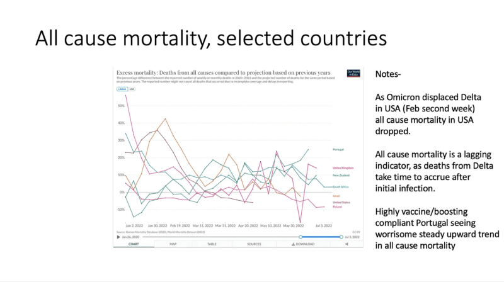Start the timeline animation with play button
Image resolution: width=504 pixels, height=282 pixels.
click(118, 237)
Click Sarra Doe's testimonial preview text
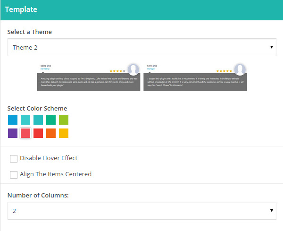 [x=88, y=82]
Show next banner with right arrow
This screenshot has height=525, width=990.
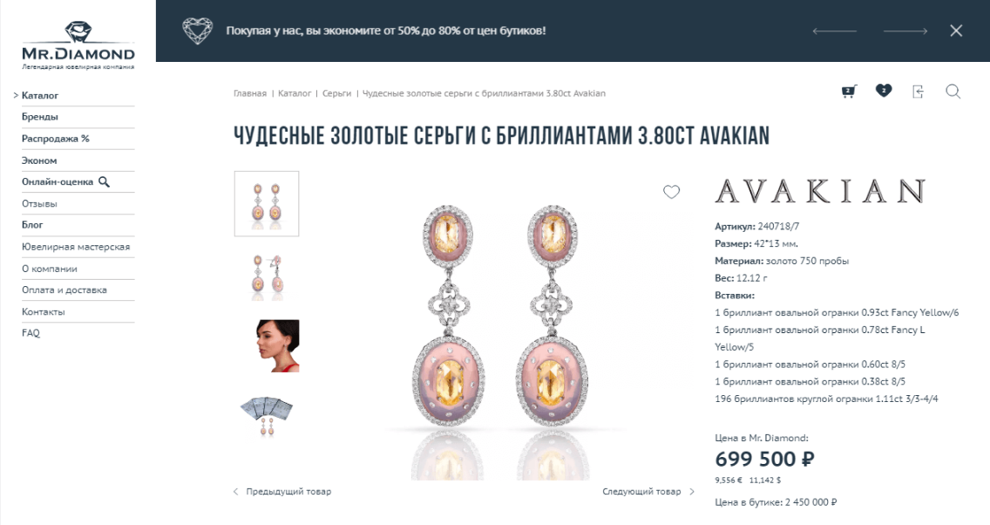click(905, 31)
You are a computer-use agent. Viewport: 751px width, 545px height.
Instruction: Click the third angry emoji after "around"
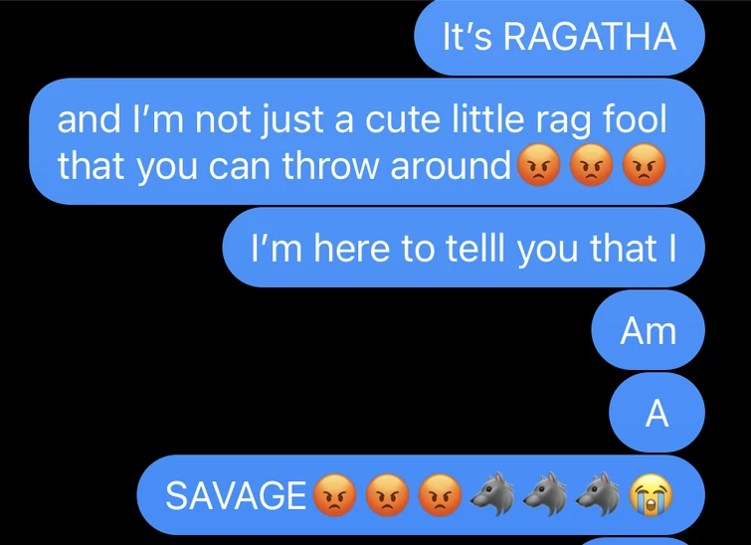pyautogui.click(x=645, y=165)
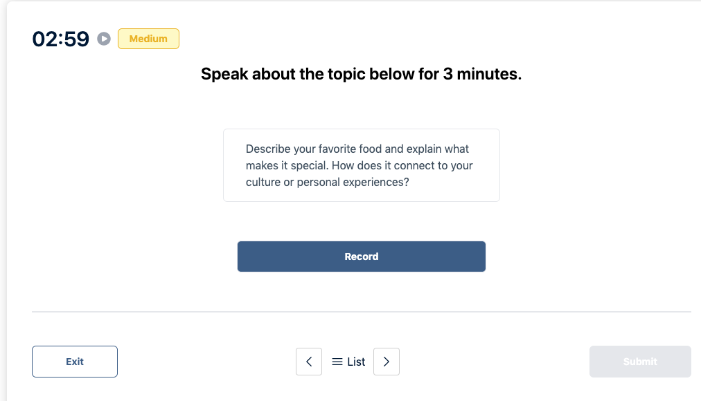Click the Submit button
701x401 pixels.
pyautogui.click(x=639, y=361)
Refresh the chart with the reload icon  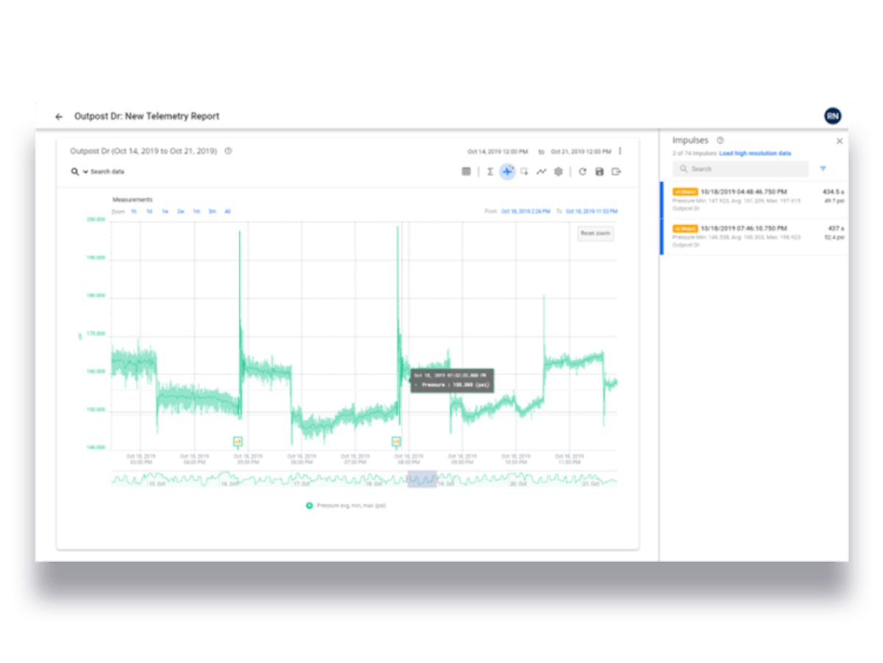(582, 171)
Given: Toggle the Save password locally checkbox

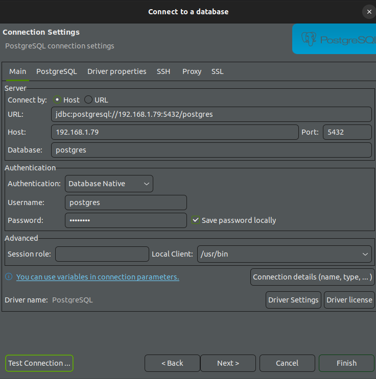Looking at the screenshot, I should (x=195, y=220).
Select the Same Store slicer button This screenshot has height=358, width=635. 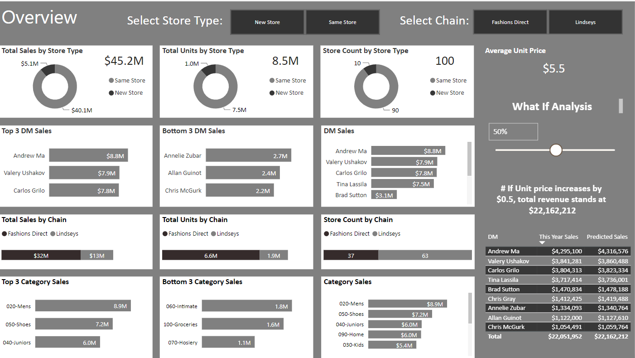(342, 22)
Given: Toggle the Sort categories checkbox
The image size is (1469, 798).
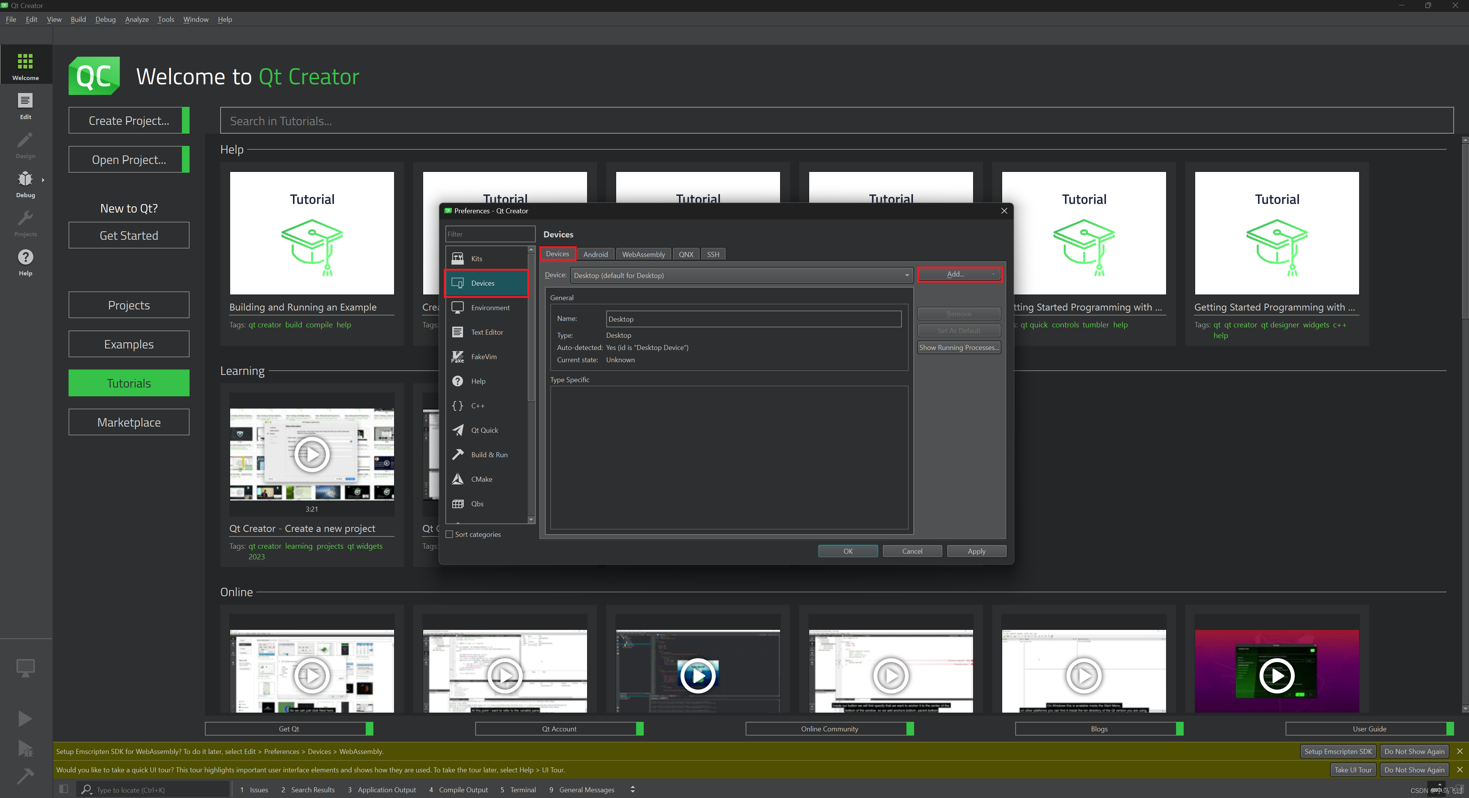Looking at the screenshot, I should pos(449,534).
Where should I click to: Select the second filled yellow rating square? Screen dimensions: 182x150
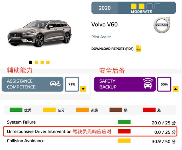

..............................

# What you are asked to do
Write out exactly the lines beginning with the line that holds "Given: Toggle the Sort categories checkbox" and ending with the final line of the data, both ends included, without the pictures.

# Answer
Given: Toggle the Sort categories checkbox
The image size is (1469, 798).
Looking at the screenshot, I should pos(449,534).
Where should I click to: Select the second filled yellow rating square? Screen dimensions: 182x150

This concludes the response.